> Data to process
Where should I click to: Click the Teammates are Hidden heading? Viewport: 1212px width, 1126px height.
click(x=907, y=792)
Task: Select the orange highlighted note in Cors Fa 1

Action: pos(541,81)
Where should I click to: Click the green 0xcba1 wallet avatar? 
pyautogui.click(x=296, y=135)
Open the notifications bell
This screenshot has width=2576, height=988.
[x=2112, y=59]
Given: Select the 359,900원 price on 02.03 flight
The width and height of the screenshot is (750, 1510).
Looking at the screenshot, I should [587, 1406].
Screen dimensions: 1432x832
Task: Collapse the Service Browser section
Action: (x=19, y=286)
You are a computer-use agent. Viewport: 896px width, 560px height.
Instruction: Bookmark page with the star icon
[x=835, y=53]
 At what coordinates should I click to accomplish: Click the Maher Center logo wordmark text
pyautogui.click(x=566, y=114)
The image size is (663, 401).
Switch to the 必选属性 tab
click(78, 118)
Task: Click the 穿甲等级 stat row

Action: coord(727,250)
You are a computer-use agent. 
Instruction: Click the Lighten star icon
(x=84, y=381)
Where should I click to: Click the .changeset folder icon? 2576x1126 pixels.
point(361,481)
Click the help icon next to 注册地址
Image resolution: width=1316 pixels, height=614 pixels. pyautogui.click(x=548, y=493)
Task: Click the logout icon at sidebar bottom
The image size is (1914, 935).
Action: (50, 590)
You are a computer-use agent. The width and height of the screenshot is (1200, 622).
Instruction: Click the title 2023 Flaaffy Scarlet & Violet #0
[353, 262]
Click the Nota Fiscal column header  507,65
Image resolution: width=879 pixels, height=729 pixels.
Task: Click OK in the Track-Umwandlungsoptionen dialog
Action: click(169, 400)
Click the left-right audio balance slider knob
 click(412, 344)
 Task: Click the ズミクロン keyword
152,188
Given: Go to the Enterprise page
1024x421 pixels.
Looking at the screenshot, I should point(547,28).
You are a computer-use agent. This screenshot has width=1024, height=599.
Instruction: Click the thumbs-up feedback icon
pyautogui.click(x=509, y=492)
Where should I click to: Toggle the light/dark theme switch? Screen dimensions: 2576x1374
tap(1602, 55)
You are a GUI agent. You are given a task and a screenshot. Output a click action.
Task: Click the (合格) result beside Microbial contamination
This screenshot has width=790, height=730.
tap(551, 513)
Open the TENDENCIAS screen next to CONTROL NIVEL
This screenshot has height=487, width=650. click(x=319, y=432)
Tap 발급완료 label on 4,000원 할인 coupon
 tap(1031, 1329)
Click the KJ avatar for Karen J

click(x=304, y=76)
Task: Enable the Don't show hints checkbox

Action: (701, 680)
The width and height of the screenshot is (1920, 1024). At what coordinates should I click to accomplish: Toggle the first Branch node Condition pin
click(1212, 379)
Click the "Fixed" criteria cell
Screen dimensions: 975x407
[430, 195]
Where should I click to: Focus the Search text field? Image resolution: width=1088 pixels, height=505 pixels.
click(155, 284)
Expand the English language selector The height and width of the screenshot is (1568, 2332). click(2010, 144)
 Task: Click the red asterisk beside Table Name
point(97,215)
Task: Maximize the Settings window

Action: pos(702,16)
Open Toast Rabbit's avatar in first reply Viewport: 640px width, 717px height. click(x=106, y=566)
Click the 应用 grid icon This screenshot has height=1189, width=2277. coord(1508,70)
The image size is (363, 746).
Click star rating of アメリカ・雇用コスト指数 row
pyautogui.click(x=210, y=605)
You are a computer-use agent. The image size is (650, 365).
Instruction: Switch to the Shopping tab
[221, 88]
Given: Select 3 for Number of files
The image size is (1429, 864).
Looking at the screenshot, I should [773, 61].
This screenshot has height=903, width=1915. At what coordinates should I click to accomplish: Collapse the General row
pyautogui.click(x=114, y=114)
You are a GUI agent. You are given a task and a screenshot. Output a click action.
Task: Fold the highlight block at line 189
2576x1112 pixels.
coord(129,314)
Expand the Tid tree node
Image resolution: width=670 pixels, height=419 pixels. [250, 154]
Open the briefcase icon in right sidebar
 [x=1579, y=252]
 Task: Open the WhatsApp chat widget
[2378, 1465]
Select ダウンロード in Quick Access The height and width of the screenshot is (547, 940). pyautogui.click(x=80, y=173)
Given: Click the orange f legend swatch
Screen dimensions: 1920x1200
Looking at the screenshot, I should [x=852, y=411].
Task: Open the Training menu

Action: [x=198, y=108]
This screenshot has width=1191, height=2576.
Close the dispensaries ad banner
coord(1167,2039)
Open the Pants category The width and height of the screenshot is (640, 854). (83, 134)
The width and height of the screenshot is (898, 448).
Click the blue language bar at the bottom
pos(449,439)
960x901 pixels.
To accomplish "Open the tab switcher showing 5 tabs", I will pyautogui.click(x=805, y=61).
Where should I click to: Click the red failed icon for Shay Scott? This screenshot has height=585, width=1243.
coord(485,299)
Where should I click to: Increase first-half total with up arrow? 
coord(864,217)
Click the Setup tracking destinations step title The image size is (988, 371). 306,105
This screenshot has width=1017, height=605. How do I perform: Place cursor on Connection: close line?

> What the task requires
Reproduce all of the material above, replacing each occurrence of "Where should I click to" with "Where must I click to" and leaving every other character unchanged.

> Correct answer
Where must I click to: Click the Teammates are Hidden heading? Viewport: 1212px width, 1126px height.
click(x=907, y=792)
Task: Select the orange highlighted note in Cors Fa 1

Action: pos(541,81)
Where must I click to: Click the green 0xcba1 wallet avatar? 
pyautogui.click(x=296, y=135)
Open the notifications bell
This screenshot has width=2576, height=988.
[x=2112, y=59]
Given: Select the 359,900원 price on 02.03 flight
The width and height of the screenshot is (750, 1510).
Looking at the screenshot, I should [587, 1406].
Screen dimensions: 1432x832
Task: Collapse the Service Browser section
Action: (x=19, y=286)
You are a computer-use agent. Viewport: 896px width, 560px height.
Instruction: Bookmark page with the star icon
[x=835, y=53]
 At what coordinates should I click to accomplish: Click the Maher Center logo wordmark text
pyautogui.click(x=566, y=114)
The image size is (663, 401).
Switch to the 必选属性 tab
click(78, 118)
Task: Click the 穿甲等级 stat row

Action: coord(727,250)
You are a computer-use agent. 
Instruction: Click the Lighten star icon
(x=84, y=381)
Where must I click to: Click the .changeset folder icon? 2576x1126 pixels.
point(361,481)
Click the help icon next to 注册地址
Image resolution: width=1316 pixels, height=614 pixels. pyautogui.click(x=548, y=493)
Task: Click the logout icon at sidebar bottom
The image size is (1914, 935).
Action: (50, 590)
You are a computer-use agent. The width and height of the screenshot is (1200, 622).
Instruction: Click the title 2023 Flaaffy Scarlet & Violet #0
[353, 262]
Click the Nota Fiscal column header  507,65
Image resolution: width=879 pixels, height=729 pixels.
Task: Click OK in the Track-Umwandlungsoptionen dialog
Action: click(169, 400)
Click the left-right audio balance slider knob
 click(412, 344)
 Task: Click the ズミクロン keyword
152,188
Given: Go to the Enterprise page
1024x421 pixels.
Looking at the screenshot, I should point(547,28).
You are a computer-use agent. This screenshot has width=1024, height=599.
Instruction: Click the thumbs-up feedback icon
pyautogui.click(x=509, y=492)
Where must I click to: Toggle the light/dark theme switch? Screen dimensions: 2576x1374
tap(1602, 55)
You are a GUI agent. You are given a task and a screenshot. Output a click action.
Task: Click the (合格) result beside Microbial contamination
This screenshot has width=790, height=730.
tap(551, 513)
Open the TENDENCIAS screen next to CONTROL NIVEL
This screenshot has height=487, width=650. click(x=319, y=432)
Tap 발급완료 label on 4,000원 할인 coupon
 tap(1031, 1329)
Click the KJ avatar for Karen J

click(x=304, y=76)
Task: Enable the Don't show hints checkbox

Action: (701, 680)
The width and height of the screenshot is (1920, 1024). At what coordinates should I click to accomplish: Toggle the first Branch node Condition pin
click(1212, 379)
Click the "Fixed" criteria cell
Screen dimensions: 975x407
[430, 195]
Where must I click to: Focus the Search text field? Image resolution: width=1088 pixels, height=505 pixels.
click(155, 284)
Expand the English language selector The height and width of the screenshot is (1568, 2332). click(2010, 144)
 Task: Click the red asterisk beside Table Name
point(97,215)
Task: Maximize the Settings window

Action: pos(702,16)
Open Toast Rabbit's avatar in first reply Viewport: 640px width, 717px height. click(x=106, y=566)
Click the 应用 grid icon This screenshot has height=1189, width=2277. coord(1508,70)
The image size is (363, 746).
Click star rating of アメリカ・雇用コスト指数 row
pyautogui.click(x=210, y=605)
You are a computer-use agent. The image size is (650, 365).
Instruction: Switch to the Shopping tab
[221, 88]
Given: Select 3 for Number of files
The image size is (1429, 864).
Looking at the screenshot, I should [773, 61].
This screenshot has height=903, width=1915. At what coordinates should I click to accomplish: Collapse the General row
pyautogui.click(x=114, y=114)
You are a GUI agent. You are given a task and a screenshot. Output a click action.
Task: Fold the highlight block at line 189
2576x1112 pixels.
coord(129,314)
Expand the Tid tree node
Image resolution: width=670 pixels, height=419 pixels. [250, 154]
Open the briefcase icon in right sidebar
 [x=1579, y=252]
 Task: Open the WhatsApp chat widget
[2378, 1465]
Select ダウンロード in Quick Access The height and width of the screenshot is (547, 940). pyautogui.click(x=80, y=173)
Given: Click the orange f legend swatch
Screen dimensions: 1920x1200
Looking at the screenshot, I should [x=852, y=411].
Task: Open the Training menu

Action: [x=198, y=108]
This screenshot has width=1191, height=2576.
Close the dispensaries ad banner
coord(1167,2039)
Open the Pants category The width and height of the screenshot is (640, 854). (83, 134)
The width and height of the screenshot is (898, 448).
Click the blue language bar at the bottom
pos(449,439)
960x901 pixels.
To accomplish "Open the tab switcher showing 5 tabs", I will pyautogui.click(x=805, y=61).
Where must I click to: Click the red failed icon for Shay Scott? This screenshot has height=585, width=1243.
coord(485,299)
Where must I click to: Increase first-half total with up arrow? 
coord(864,217)
Click the Setup tracking destinations step title The image size is (988, 371). 306,105
This screenshot has width=1017, height=605. How do I perform: Place cursor on Connection: close line?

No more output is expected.